Этот труд имама Аль-Шатиби, в течение долгих веков остававшийся в тени и не привлекавший должного внимания мусульманских улемов, стал упоминаться в начале ХХ в. в мусульманской мировой печати. Первым заявил о важности названного труда египетский просветитель Мухаммад Абдо (1845-1905 гг.) и его ученик Рашид Риза (ум. в 1935 г.).

Вслед за своим учителем (Мухаммадом Абдо) на данное произведение обратил внимание и российский мусульманский богослов Муса Бигиев. Переводу и публикации трудов аль-Шатиби он посвятил один из первых своих научных трудов, снабдив его введением, комментариями и необходимыми дополнениями (16).
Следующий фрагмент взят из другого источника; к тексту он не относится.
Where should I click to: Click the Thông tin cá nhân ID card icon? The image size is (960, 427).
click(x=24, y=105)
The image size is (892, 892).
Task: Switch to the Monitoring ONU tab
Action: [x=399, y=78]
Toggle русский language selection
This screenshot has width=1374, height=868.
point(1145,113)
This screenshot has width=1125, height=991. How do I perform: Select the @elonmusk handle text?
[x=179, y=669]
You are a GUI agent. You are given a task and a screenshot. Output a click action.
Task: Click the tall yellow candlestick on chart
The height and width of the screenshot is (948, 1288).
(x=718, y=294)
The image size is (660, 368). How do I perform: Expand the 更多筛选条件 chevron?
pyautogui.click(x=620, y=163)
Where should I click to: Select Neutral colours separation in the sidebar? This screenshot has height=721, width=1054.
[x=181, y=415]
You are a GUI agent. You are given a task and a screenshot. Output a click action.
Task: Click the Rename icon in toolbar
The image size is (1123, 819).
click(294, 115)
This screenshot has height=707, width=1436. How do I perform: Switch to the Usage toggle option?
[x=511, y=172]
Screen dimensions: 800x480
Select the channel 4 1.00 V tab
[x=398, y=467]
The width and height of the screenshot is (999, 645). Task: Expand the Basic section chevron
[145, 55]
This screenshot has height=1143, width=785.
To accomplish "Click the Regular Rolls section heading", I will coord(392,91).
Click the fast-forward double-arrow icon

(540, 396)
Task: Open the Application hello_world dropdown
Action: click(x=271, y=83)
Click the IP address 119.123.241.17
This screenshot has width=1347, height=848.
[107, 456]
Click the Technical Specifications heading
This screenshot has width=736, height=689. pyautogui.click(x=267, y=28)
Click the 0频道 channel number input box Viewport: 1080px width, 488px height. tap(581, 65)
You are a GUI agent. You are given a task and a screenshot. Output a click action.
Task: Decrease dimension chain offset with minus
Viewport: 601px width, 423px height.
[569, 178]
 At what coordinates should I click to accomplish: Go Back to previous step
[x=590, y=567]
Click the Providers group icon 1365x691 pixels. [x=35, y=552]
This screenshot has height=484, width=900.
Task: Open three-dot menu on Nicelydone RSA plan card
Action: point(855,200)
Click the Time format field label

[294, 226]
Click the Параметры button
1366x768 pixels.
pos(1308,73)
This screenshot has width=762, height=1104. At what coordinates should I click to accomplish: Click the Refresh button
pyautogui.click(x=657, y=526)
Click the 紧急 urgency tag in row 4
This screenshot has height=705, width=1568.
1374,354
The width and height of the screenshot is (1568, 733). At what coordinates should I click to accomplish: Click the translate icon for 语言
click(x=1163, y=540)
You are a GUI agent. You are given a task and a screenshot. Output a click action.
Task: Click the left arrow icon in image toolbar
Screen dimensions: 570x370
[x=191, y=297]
Из идеи социального служения вытекла и идея «допущения послаблений» при выполнении шариатских норм. М. Бигиев утверждал, что послабления, которые допускает исламский шариат в определенных условиях, есть показатель совершенства исламского учения и нет речи о каком-либо ущербе, наносимом фарзам. Наоборот, наличие подобных послаблений совершенно необходимо в силу многообразия имеющихся в жизни ситуаций и обстоятельств.

Так, например, предписание Корана по соблюдению поста - «Ешьте и пейте, пока не станут различимы белая нить от черной на заре, и прекратите и поститесь до вечера», совершенно неприемлемо в условиях полярного дня, белых ночей или длинных дней.

М. Бигиев попытался на основе собственной методологии правового регулирования решить проблему культового поста в условиях Севера и Заполярья, при этом оправдывая данный новаторский шаг объяснением необходимости сохранения у населения сил для социально-значимого труда (17).

Таким образом, к концу XIX - началу ХХ в. ценностно-институциональная система ислама, распространившегося на территории Поволжья, благодаря усилиям татарской интеллектуальной элиты была серьезно пересмотрена и религия должна была превратиться из мистической иррациональной в ориентированную на рациональную мирскую деятельность, что должно было позволить мусульманам вписаться в жесткие рамки новых жизненных реалий, связанных с утверждением в стране капитализма.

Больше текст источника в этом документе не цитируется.